Russian Machinations

Michael Ledeen has a fascinating piece on Russian political maneuverings relating to the Iranian nuclear issue. I've come to suspect for awhile now that Russia was attempting to manipulate the situation so as to bring about an attack on Iran from either Israel or the United States, and Ledeen lays out the case for how and why they are doing this succinctly. But I suspect his analysis, while accurate as far as it goes, falls short of what's really going on.

We hear with some regularity that President Bush recognizes the threat posed by Iran and by their pursuit of nuclear weapons, and about how he feels that is his responsibility to see that the situation is resolved on his watch, not left to his successor. The president has also said, somewhat to his apparent embarrassment, that Vladimir Putin is someone with whom he can work (having come to this conclusion by looking into Putin's soul).

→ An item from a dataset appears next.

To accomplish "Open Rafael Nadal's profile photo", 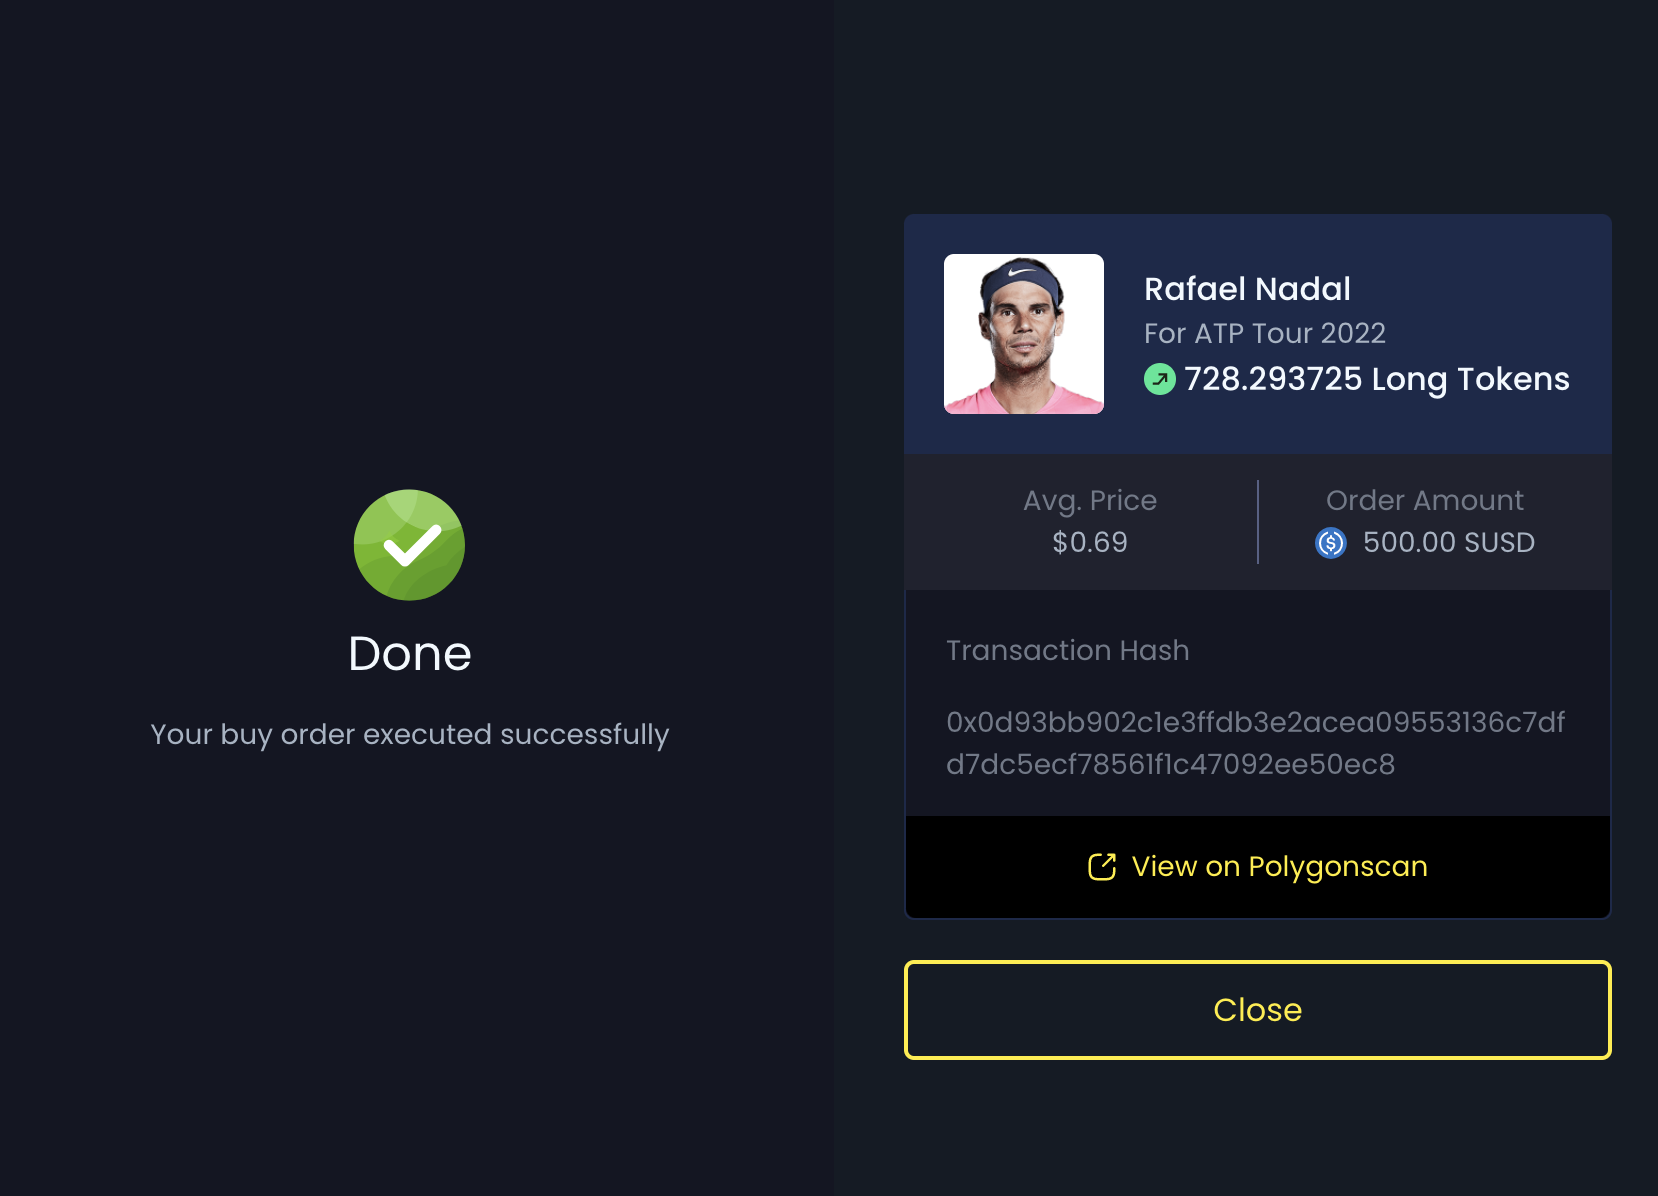I will [x=1024, y=334].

I can't help but think that all of Russia's bluster, the mounting tensions between the United States and Russia as relations appear to deteriorate, Russia's support for Iran both materially and politically on the nuclear issue, and the apparent American fecklessness in the face of Iranian intransigence on many fronts, including support for insurgents and militias in Iraq, are a deliberate cooperative act on the part of the United States and Russia to get the Iranians to expose themselves to attack, to stick their necks out too far so that there will be no option but for the United States, either alone or with a small group of allies, to attack Iran, destroy its nuclear program and undermine the regime in Tehran.

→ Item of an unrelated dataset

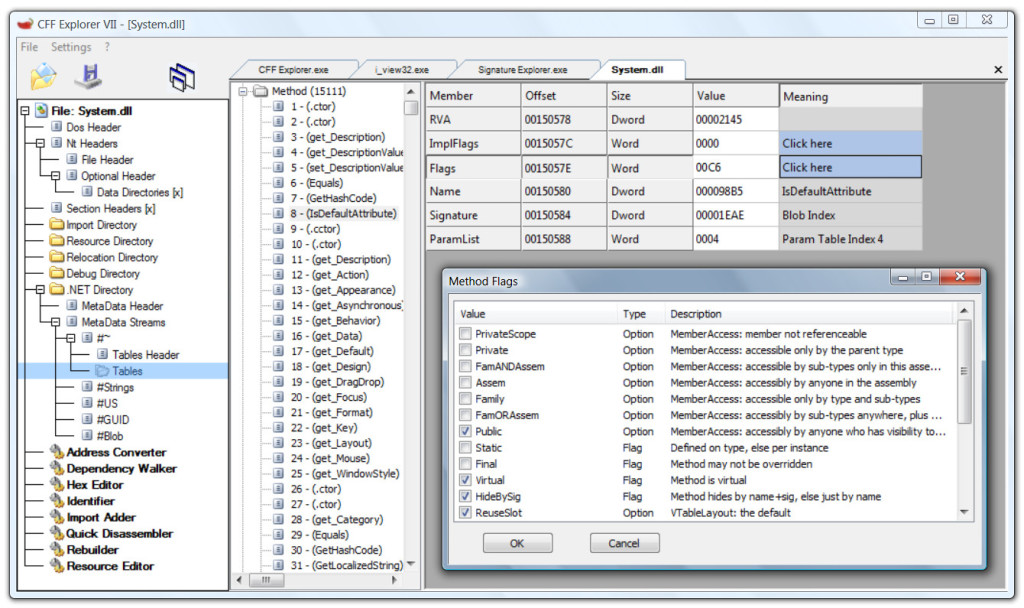Screen dimensions: 1024x608
Task: Enable the Static flag checkbox
Action: point(465,448)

I don't have any hard evidence of this, nor do I have any particular expertise in this field, but as the Bush administration and the American military continue to increase the rhetorical pressure on Iran, and as European negotiations appear more and more ineffective, and the deal with North Korea looks more and more like a bad deal, the more quickly the prospects of a peaceful resolution to the crisis show themselves to be empty (whether they always were is a matter for debate). And if options like diplomacy and sanctions are going to be ineffective, that leaves only options like sabotage, insurrection and military action. Recognition of this may not bring allies flocking to the United States' efforts to disarm the mullahs, but it should at least buy the political cover necessary to ensure Iran does not obtain a nuclear weapon.

Now all of this may be dead wrong. American fecklessness in the face of Iranian and North Korean intransigence may be genuine. Relations with Russia may be as bad as they appear. Russia may be more concerned with keeping the United States occupied so as to increase its own international standing than with preventing the mullahs acquiring nuclear arms. The United States government may just now be waking up to Iranian mischief in Iraq, though they've certainly known about it since 2003. In the morass that is international politics, there's no way to be sure, but it strikes me as being the height of absurdity that the president would stand for having an issue on which he places high import handled and such an inept and disjointed manner, even if some of his actions on the domestic front do not inspire confidence in this belief.